Io, Karoline Knabberchen, non credo in questo compito, ma cosa importa... Da lì loro godono di una posizione privilegiata. Osservano la parabola della pallottola che si sparò Majakovskij. Come un alito, lo spostamento d'aria insinua in loro dubbi: quella vicinanza quasi inopportuna, a l'uno - Kafka - ricorda l'odore di naftalina che proveniva dagli armadi di casa; ricorda la voce della madre chiamare per la cena; ricorda Ottla a occhi bassi nel suo ingresso in sala da pranzo sotto lo sguardo del padre. E ancora una reminiscenza per nulla vaga, che per rincorrerla deve distrarre lo sguardo dalla parabola discendente e poi riprendere a guardarla; a intervalli brevi e precisi; per non lasciarsi sfuggire la coda di quella cometa: sfavillante dubbi. L'altro, Boine, si sente più inquieto e quasi triste, colpevole pur rimanendo consapevole di aver sempre creduto nella responsabilità individuale di ogni storia; tanto lì la pallottola non sarebbe giunta mai a destinazione, così lui si permette l'ostentazione di ore passate a chiedersi a quale distanza e per quanto tempo quella morte si sarebbe perpetrata. Sentiva infine di non aver fatto abbastanza.

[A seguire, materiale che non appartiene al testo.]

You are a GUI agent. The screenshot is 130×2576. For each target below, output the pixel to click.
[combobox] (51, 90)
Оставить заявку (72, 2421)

Intanto dalla radio a piano terra le notizie si accavallavano, rimbalzando come schegge impazzite: dall'ottobre rosso all'11 novembre; dalla firma dell'armistizio fino all'annuncio della sua morte e le letture degli amici al funerale. Quanto gli rimaneva era l'insoddisfatta intemperanza di un giovane dall'intuito lucido ma immaturo. Ogni volta, mentre pensavano ciò, un corpo pesantemente capitolava a terra. Era il corpo della Poesia in cui loro avevano creduto, esanime in una pozza di sangue, colpitosi a morte; corpo massiccio da boxer, come s'immaginavano entrambi ce l'avesse la scrittura. Un corpo così, li avrebbe salvati entrambi?